There are many benefits to opening your office in a remote area. Less local competition, a better understanding of your customers and a lower cost of running a business can all help to see an organisation thrive away from the big cities.

However, there are challenges too – and one of the most critical is talent. When you don’t want to relocate – or, indeed, can’t relocate – your firm, it is critically important to have an attraction strategy in place that addresses the need to reach out further afield to gain top talent.

While this may sound daunting, recent research from Nationwide Building Society suggests this might be easier than you’d expect. The poll found that almost half of British workers would move if a role offered a better work-life balance, with Londoners in their 30s stating that they would be inclined to escape the capital to pursue a new job. The appetite is clearly there for more remote positions, so long as workplaces are willing to capitalise on it.

With that in mind, here’s three top tips for filling roles without relocating your organization.

Offer a comprehensive remote working strategy

One of the most obvious ways you can encourage talent from afar to join you is by allowing them to work outside of the office, so they can avoid relocation altogether. However, Nationwide’s research revealed that nearly two thirds (64%) of workers never work from home. On average, employees average just one day a month working from home.

“I think the prospect and offer of flexible working is critical, but as our data suggests there is still reluctance to deliver on this,” Jon Hull, Head of Resourcing Delivery at Nationwide told HR Grapevine. “There is still fear about managing remotely.”

But Mark Grimley, Director of Corporate Services at Hammersmith and Fulham Council, added that technology has made remote working easier and smoother than ever.
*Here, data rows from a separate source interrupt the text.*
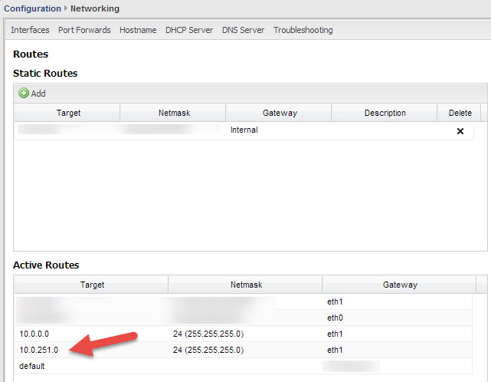Click the Delete column header

[x=460, y=113]
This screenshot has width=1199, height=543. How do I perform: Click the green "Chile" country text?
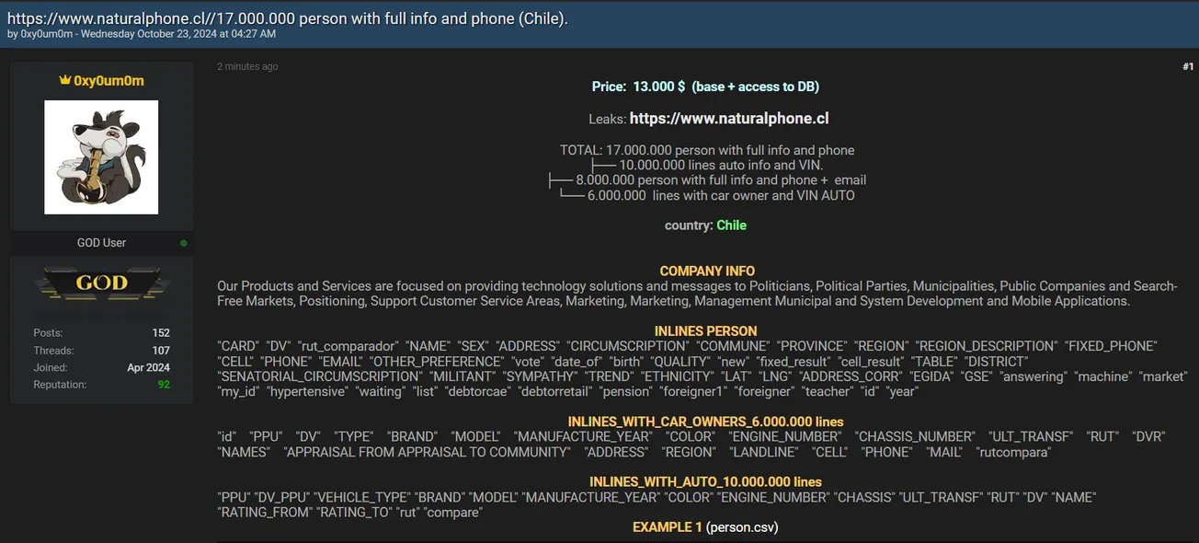click(x=731, y=225)
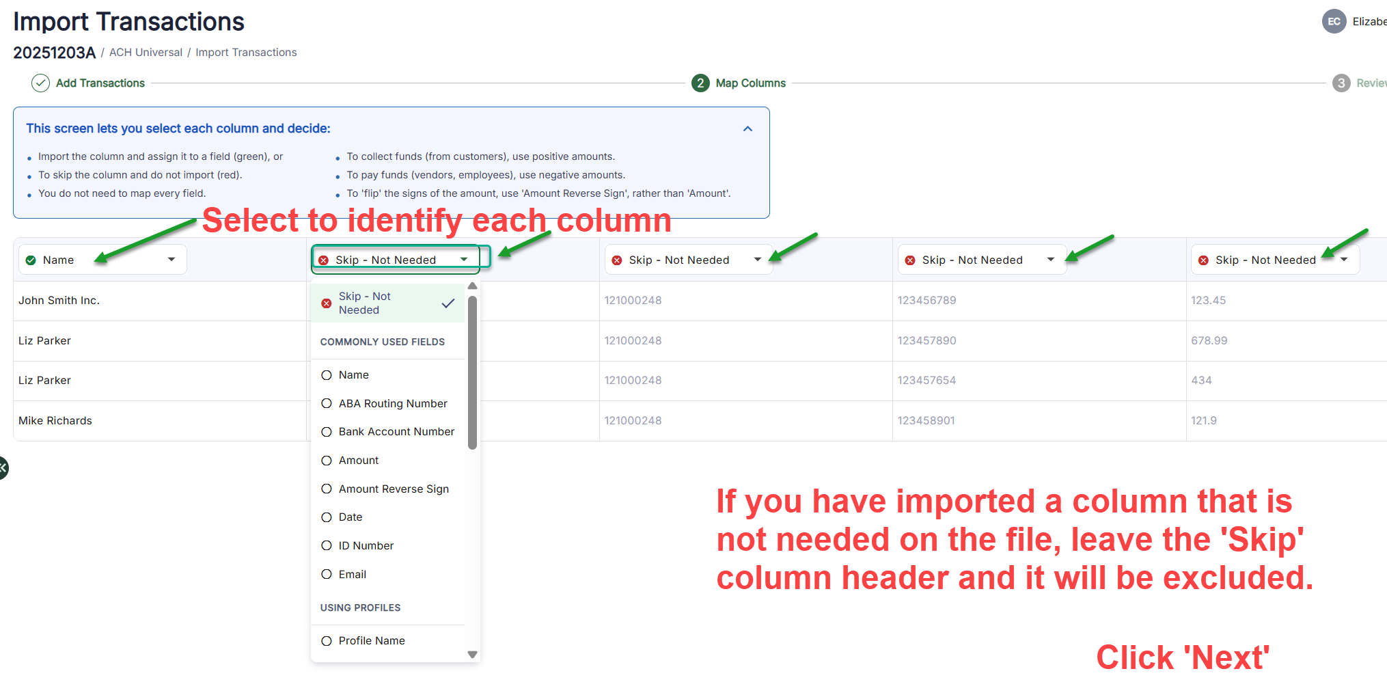The image size is (1387, 682).
Task: Click the dropdown list scrollbar thumb
Action: point(472,372)
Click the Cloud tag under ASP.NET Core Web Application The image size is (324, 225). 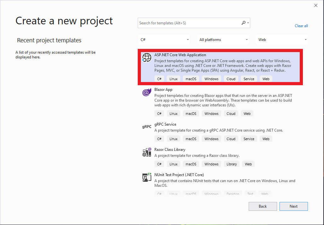click(x=231, y=79)
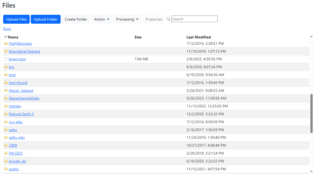Click the search magnifier icon
Image resolution: width=314 pixels, height=174 pixels.
coord(168,19)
“The emergence of cloud technology has enabled people not just to work remotely, but to remain part of the team, to collaborate, share and work together,” he told HR Grapevine. “You don’t need people physically next to each other – but you do need a cultural mindset that has high trust in the people who aren’t there, and a different managerial response that allows leaders to coach remotely.”

Attract talent to come to you with a solid benefits package

If you really do need people to come into the office, making your firm as attractive as possible when compared to competitors could be the way to go. Charlotte Thatcher, Head of Human Resources at Oodle Car Finance, told HR Grapevine that offering something that goes above and beyond what others in their industry provided was a successful attraction technique.
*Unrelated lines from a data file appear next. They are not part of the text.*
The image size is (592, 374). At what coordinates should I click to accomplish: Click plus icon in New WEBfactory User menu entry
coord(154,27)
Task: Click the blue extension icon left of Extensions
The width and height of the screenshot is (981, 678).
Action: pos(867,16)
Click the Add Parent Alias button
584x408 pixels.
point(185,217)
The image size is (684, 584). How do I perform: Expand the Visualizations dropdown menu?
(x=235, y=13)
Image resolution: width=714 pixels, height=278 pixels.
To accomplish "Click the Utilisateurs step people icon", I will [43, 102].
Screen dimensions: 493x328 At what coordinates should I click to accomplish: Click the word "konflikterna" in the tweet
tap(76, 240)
“We found that we’re the only financial services company in the locality, and offering flexible working, assisting with the process of relocating for certain roles (such as providing temporary accommodation and assistance with moving) are something that candidates really appreciate,” she said. “We’ve found that there’s a whole market of talent willing to relocate for the right role, but they just get no help or support in this area. It takes some of the stress off themselves, but also shows that we care.”

This allowed the firm to tap into a wider pool of talent, further ensuring they hire the right person for the role regardless of where they originally were from.

Build a talent pipeline of your own to cope with future skills gaps

A longer-term solution can be to focus on building up the talent you to have so they will be well-suited for roles you’ll need to fill in the future.

“Obviously, you want the best people for the role and for your company, but that doesn’t mean they need to have a wealth of experience,” explained Thatcher. “With our Operations team for example, we’ve hired smart graduates and school leavers, and trained them in order to fulfil the roles where we can’t find experienced candidates locally.

“It’s important sometimes to grow your own talent, especially where there’s a constant battle to find the best person; plan ahead and – instead of fighting over the best candidate – think ahead and hire for potential. We’ve found this to be a hugely successful strategy and has been a great source of skills for Oodle.”

Writing for Inc, Christine Bird, Co-Founder and Chief Solutions Officer of Plum, suggested there were additional benefits to providing a comprehensive training programme for employees. “Giving a candidate with less experience a chance to prove him or herself will drive employee loyalty,” she explained.

“Everyone has strengths and weaknesses, but being able to adapt a candidate's individual abilities and work priorities to the needs of the position is the key success factor. Identifying these attributes will identify the raw potential in applicants.”